Utility of a System Consisting of EGA/PY-3030D and GCMS-QP2010 Ultra − Analysis of Eyeliner and Pyrolysis of a Mural Paint at 1000°C −

Importance of the Topic

Evolved gas analysis coupled with pyrolysis-GC/MS enables rapid, comprehensive profiling of complex materials without sample pre-treatment. This approach is vital for industries such as cosmetics, coatings and cultural heritage conservation, where detailed compositional insights support quality control, authentication and preservation.

Objectives and Study Overview

This study evaluates the performance of an EGA/PY-3030D micro-furnace pyrolyzer integrated with a Shimadzu GCMS-QP2010 Ultra. Two applications are illustrated:

• Characterization of a commercial eyeliner covering volatile solvents, additives and polymeric components.
• High-temperature pyrolysis of an ancient mural paint fragment up to 1 000 °C to identify organic and inorganic constituents.

Methodology and Instrumentation

Temperature-programmed EGA-MS (40 °C to 600/1 000 °C at 20 °C/min) is performed via a deactivated capillary directly into the MS for real-time thermograms.
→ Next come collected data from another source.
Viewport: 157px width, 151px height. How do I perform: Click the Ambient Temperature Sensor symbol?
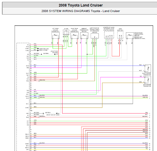84,36
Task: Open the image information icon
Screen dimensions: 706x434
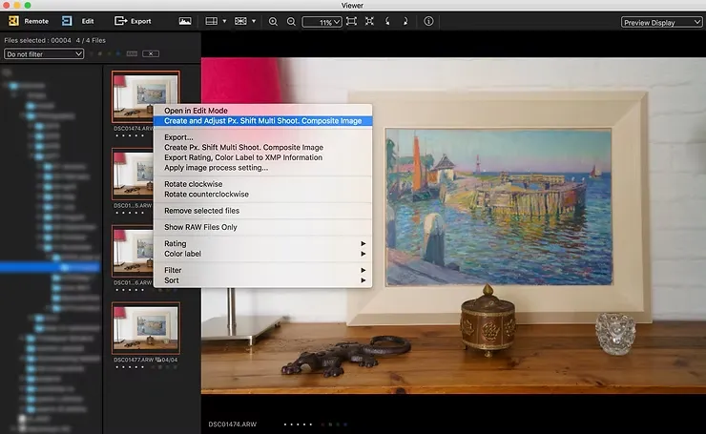Action: (x=428, y=21)
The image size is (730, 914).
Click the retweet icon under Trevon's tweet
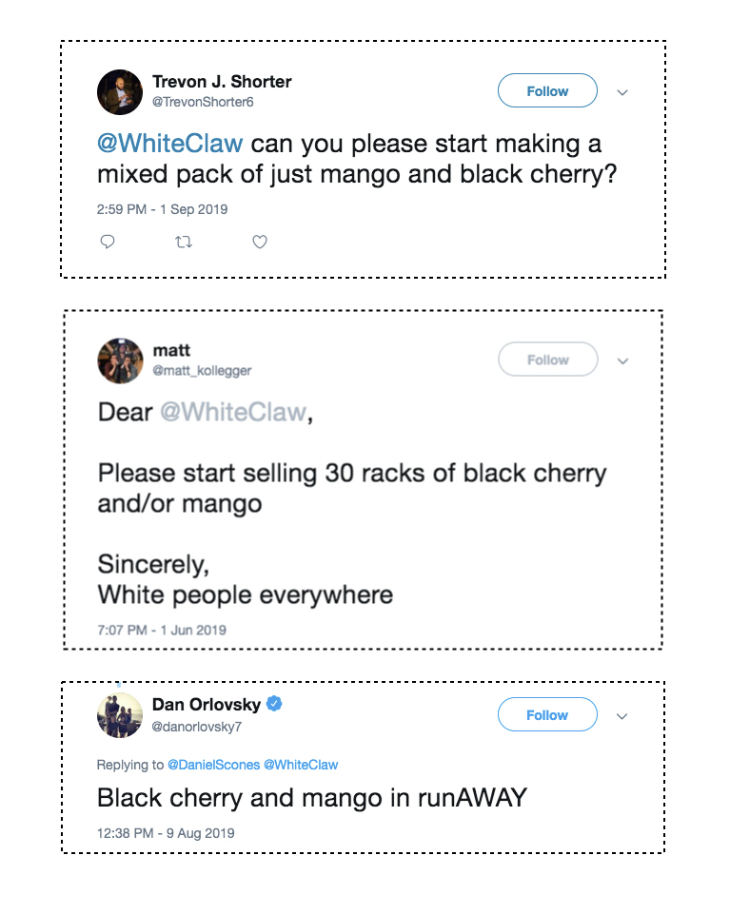pos(184,242)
Heart-cut EGA-GC/MS selectively transfers defined thermal zones to a chromatographic column for detailed separation and mass spectral identification.

Instrumental Setup

• Pyrolyzer: Frontier Laboratories EGA/PY-3030D multi-shot micro-furnace
• GC/MS: Shimadzu GCMS-QP2010 Ultra with split/splitless injector
• Columns: 2.5 m×0.15 mm EGA tube; 30 m×0.25 mm Ultra ALLOY-5 capillary column
• Cryo-trap: MicroJet MJT-1030Ex for low-boiling compounds
• Carrier gas: Helium; MS scan range m/z 29–600

Key Findings and Discussion

• Eyeliner EGA thermogram displayed five thermal zones (A–E): zones A–C (40–310 °C) comprised solvents and additives; zones D–E (310–500 °C) yielded polymer pyrolyzates such as methyl methacrylate and cyclic dimethylsiloxanes.
• Heart-cut GC/MS enabled unambiguous identification of 1,3-butanediol, phenoxyethanol, methyl and propyl parabens, PMMA monomers and PDMS fragments.
• Mural paint EGA up to 1 000 °C revealed natural wax hydrocarbons (<600 °C), CO₂ from carbonates (600–800 °C) and sulfur compounds from sulfates (850–1 000 °C), confirmed by SEM-EDX elemental analysis.
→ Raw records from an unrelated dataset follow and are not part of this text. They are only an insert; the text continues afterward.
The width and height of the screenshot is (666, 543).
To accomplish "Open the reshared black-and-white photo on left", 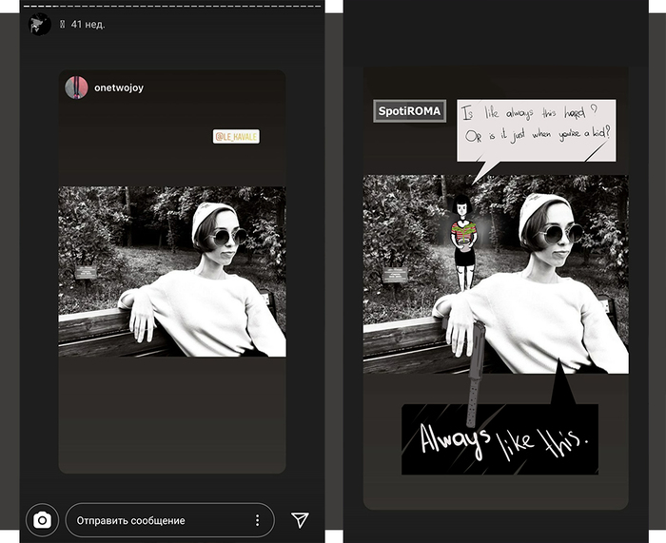I will click(x=171, y=271).
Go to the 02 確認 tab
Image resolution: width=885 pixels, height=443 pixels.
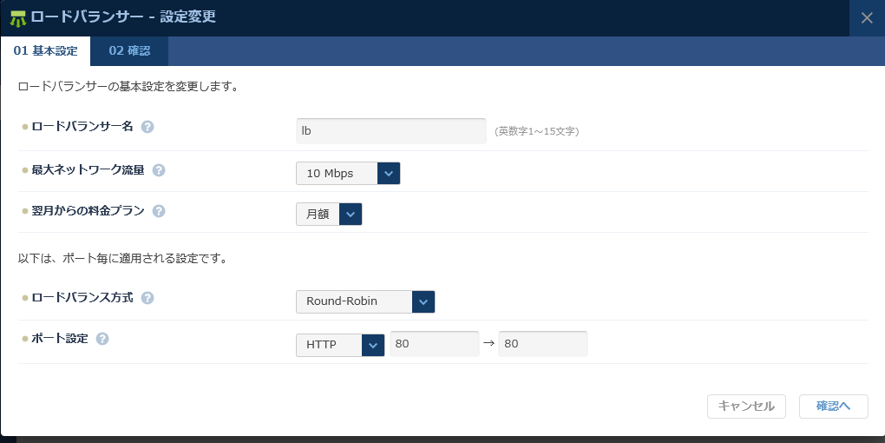(129, 51)
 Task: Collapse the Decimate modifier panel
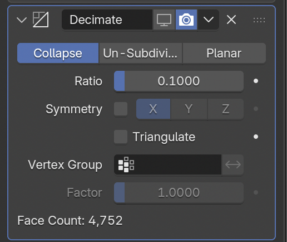(22, 20)
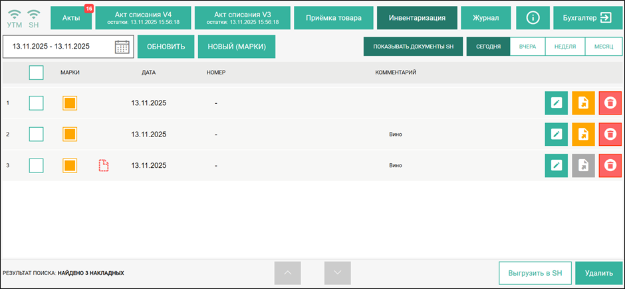Viewport: 625px width, 289px height.
Task: Tick the checkbox for row 2
Action: pyautogui.click(x=37, y=135)
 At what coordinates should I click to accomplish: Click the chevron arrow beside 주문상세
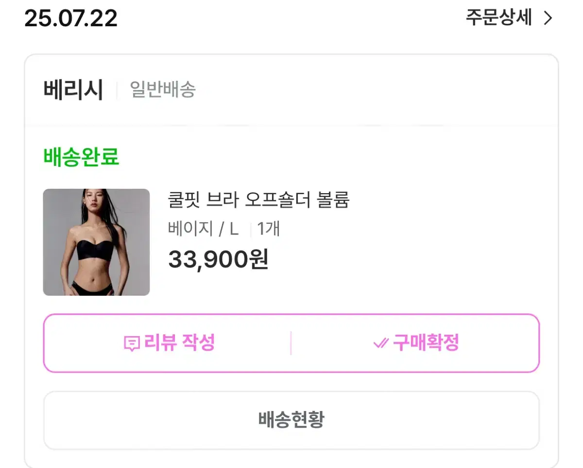[548, 18]
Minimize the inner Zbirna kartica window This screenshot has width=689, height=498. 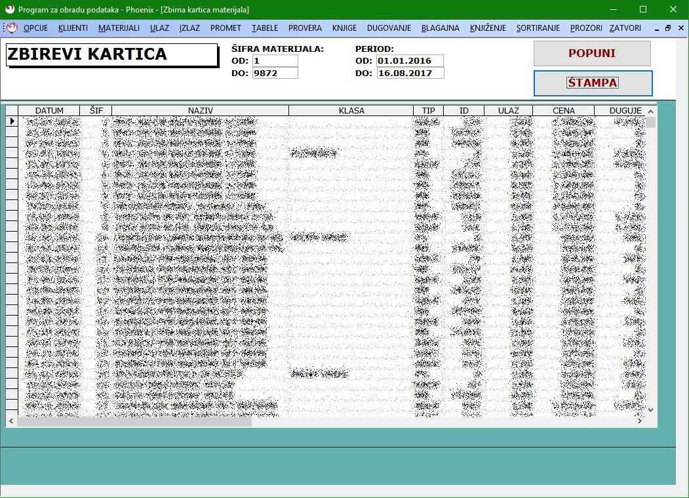coord(656,28)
Benefits and Practical Applications

• Streamlined compositional profiling of diverse products in cosmetics, paints, coatings and polymer research.
• Non-destructive diagnostic tool for art conservation and forensic investigations.
• Wide temperature range facilitates simultaneous organic and inorganic analysis.

Future Trends and Opportunities

Integration with high-resolution mass analyzers, automated thermal zone selection, enhanced cryo-trapping methods and application to emerging materials (nanocomposites, biopolymers) will expand the technique’s capabilities and adoption in research and industry.

Conclusion

The EGA/PY-3030D in combination with the GCMS-QP2010 Ultra provides a versatile, reliable platform for thermal-zone resolved analysis. Demonstrated on both cosmetic and archaeological samples, it offers broad utility for quality control, materials characterization and conservation science.

References

• Tsuge S., Ohtani H., Watanabe C.: Pyrolysis-GC-MS Data Book of Synthetic Polymers, Elsevier, 2011.
• Tsuge S. et al.: EGA-GC/MS for Polymer Characterization, American Laboratory 35(1), 2003.
• Tsuge S. et al.: Advances in EGA-GC/MS Part 2, American Laboratory 35(3), 2003.
• Tsuge S. et al.: Thermal Analysis of Polymers Part 3, American Laboratory 35(12), 2003.
• Tsuge S. et al.: Evolved Gas Analysis Techniques, American Laboratory 36(2), 2004.
• Frontier Laboratories Ltd. Technical Notes PYT-004E, PYT-007E, PYA1-012E, PYA1-032E.
• Watanabe C. et al.: Application of Heart-Cut EGA-GC/MS, LCGC 20(4), 2002.
• Watanabe C. et al.: Vent-Free GC/MS Interface for EGA, Analytical Sciences 27, 2011.